Chen Yun-Ting, Huang Yan-Cheng, Chen Hsiu-Ling, Lo Hsin-Chih, Chen Pei-Chin, Yu Chiun-Chieh, Tu Yi-Chin, Liu Tyng-Luh, Lin Wei-Che
Department of Diagnostic Radiology, Kaohsiung Chang Gung Memorial Hospital, Chang Gung University College of Medicine, No. 123 Ta-Pei Road, Niao-Sung Dist, Kaohsiung City, 83305, Taiwan.
Taiwan AI Labs, 6F., No. 70, Sec. 1, Chengde Rd., Datong Dist, 103622, Taipei City, Taiwan.
BMC Neurol. 2025 Jan 3;25(1):5. doi: 10.1186/s12883-024-04010-6.
White matter hyperintensities in brain MRI are key indicators of various neurological conditions, and their accurate segmentation is essential for assessing disease progression. This study aims to evaluate the performance of a 3D convolutional neural network and a 3D Transformer-based model for white matter hyperintensities segmentation, focusing on their efficacy with limited datasets and similar computational resources.
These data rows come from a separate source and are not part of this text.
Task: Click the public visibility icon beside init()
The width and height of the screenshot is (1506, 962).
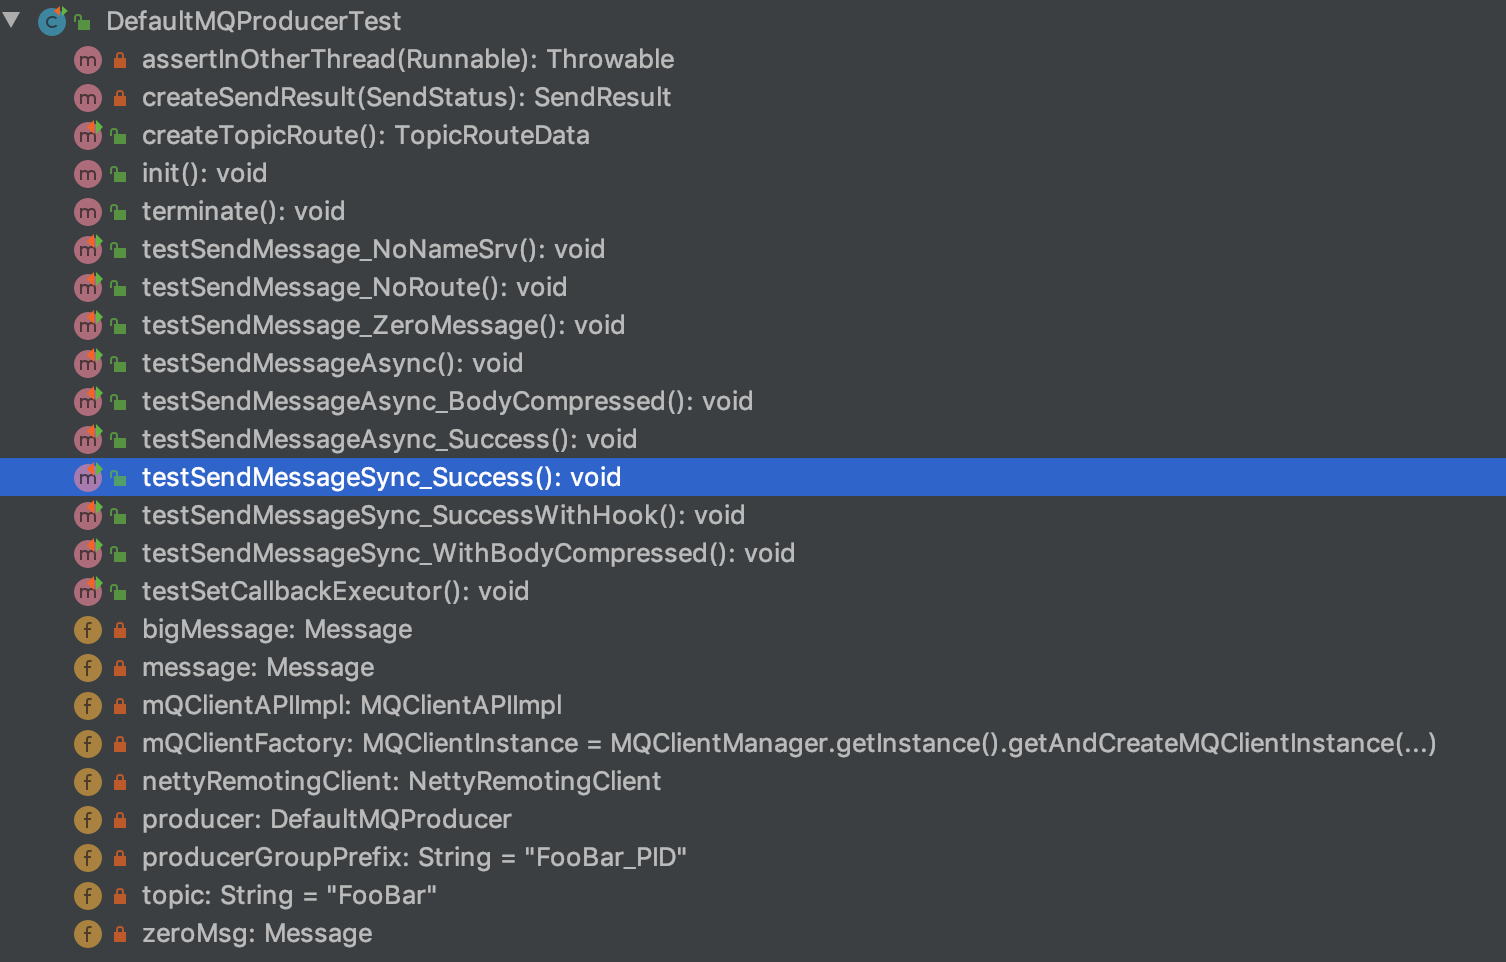Action: click(119, 174)
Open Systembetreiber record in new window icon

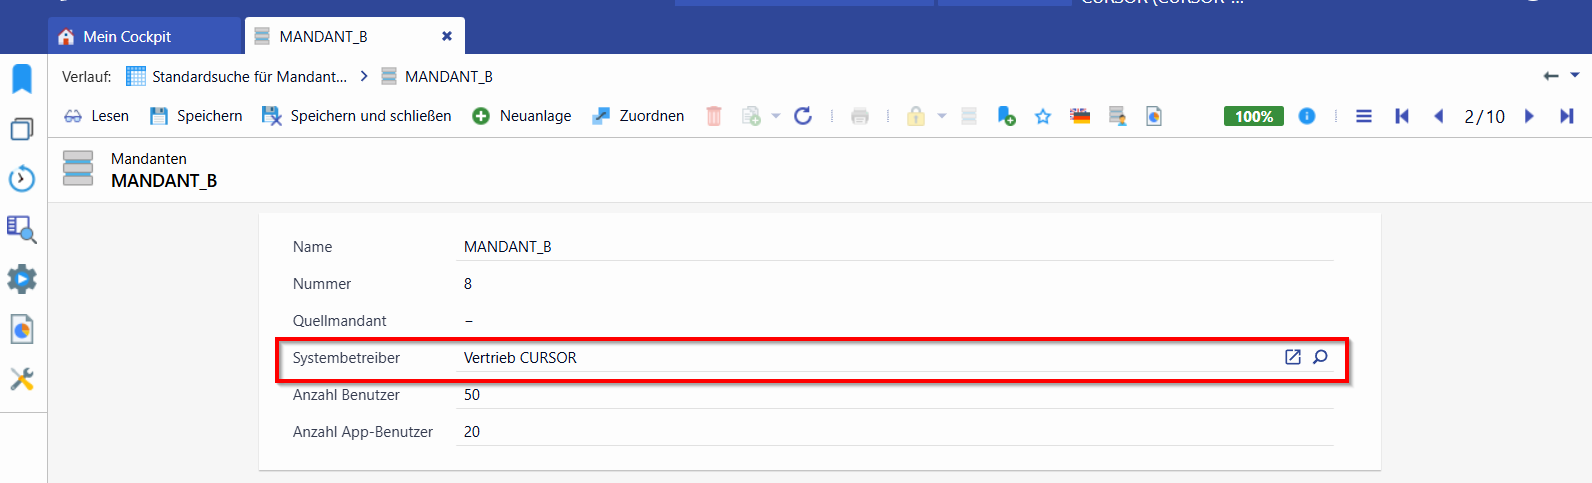[1293, 357]
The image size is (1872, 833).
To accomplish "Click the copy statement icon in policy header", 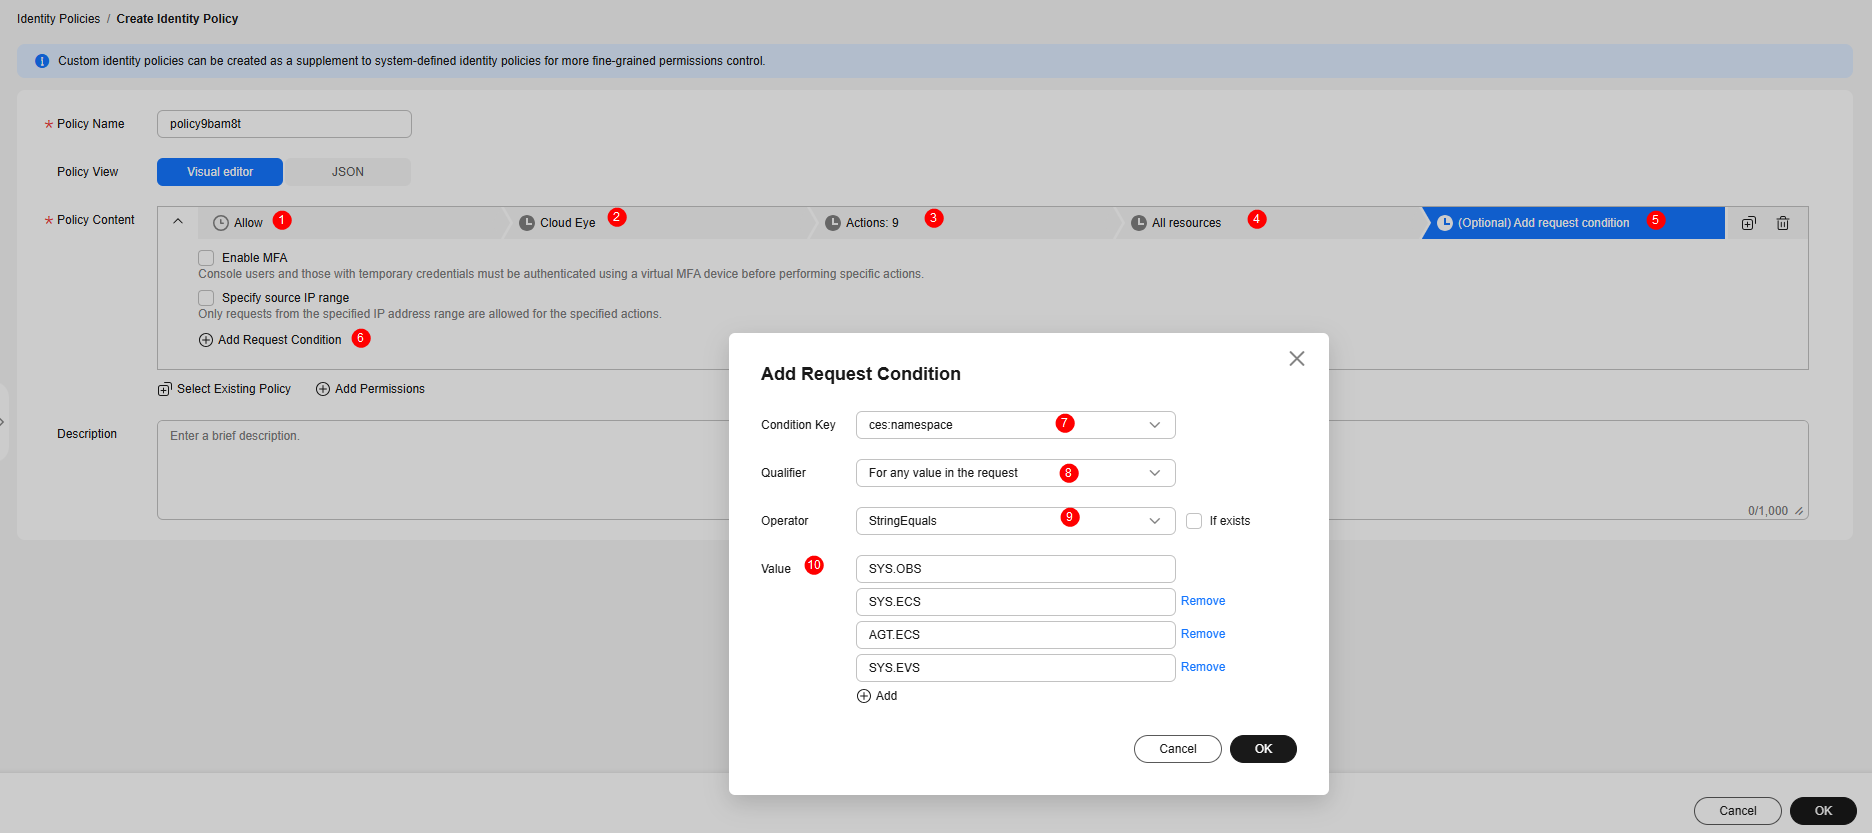I will pos(1748,223).
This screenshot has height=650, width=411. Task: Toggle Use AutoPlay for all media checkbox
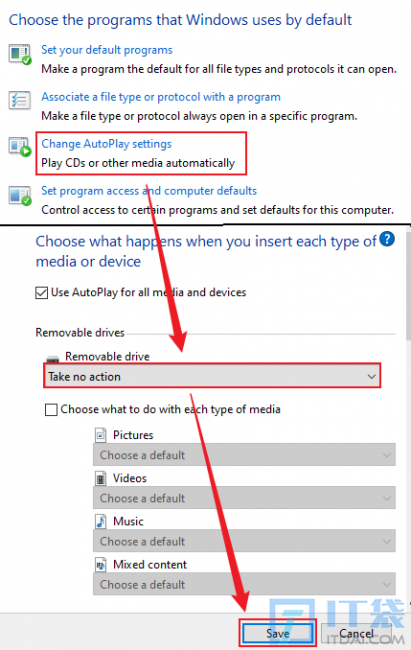click(41, 293)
We implemented a convolution-based model (3D ResNet-50 U-Net with spatial and channel squeeze & excitation) and a Transformer-based model (3D Swin Transformer with a convolutional stem). The models were evaluated on two clinical datasets from Kaohsiung Chang Gung Memorial Hospital and National Center for High-Performance Computing. Four metrics were used for evaluation: Dice similarity coefficient, lesion segmentation, lesion F1-Score, and lesion sensitivity.
The Transformer-based model, with appropriate adjustments, outperformed the well-established convolution-based model in foreground Dice similarity coefficient, lesion F1-Score, and sensitivity, demonstrating robust segmentation accuracy. DRLoc enhanced the Transformer's performance, achieving comparable results on internal and benchmark datasets despite limited data availability.
With comparable computational overhead, a Transformer-based model can surpass a well-established convolution-based model in white matter hyperintensities segmentation on small datasets by capturing global context effectively, making them suitable for clinical applications where computational resources are constrained.
脑磁共振成像中的白质高信号是多种神经系统疾病的关键指标,其准确分割对于评估疾病进展至关重要。本研究旨在评估基于3D卷积神经网络和基于3D Transformer的模型在白质高信号分割方面的性能,重点关注它们在有限数据集和类似计算资源下的有效性。
我们实现了一个基于卷积的模型(带有空间和通道挤压与激励的3D ResNet - 50 U - Net)和一个基于Transformer的模型(带有卷积主干的3D Swin Transformer)。这些模型在来自高雄长庚纪念医院和国家高性能计算中心的两个临床数据集上进行了评估。使用了四个指标进行评估:骰子相似系数、病变分割、病变F1分数和病变敏感性。
经过适当调整的基于Transformer的模型在前景骰子相似系数、病变F1分数和敏感性方面优于成熟的基于卷积的模型,展示出强大的分割准确性。DRLoc增强了Transformer的性能,尽管数据可用性有限,但在内部和基准数据集上取得了可比的结果。
在计算开销相当的情况下,基于Transformer的模型通过有效捕捉全局上下文,在小数据集的白质高信号分割中可以超越成熟的基于卷积的模型,使其适用于计算资源受限的临床应用。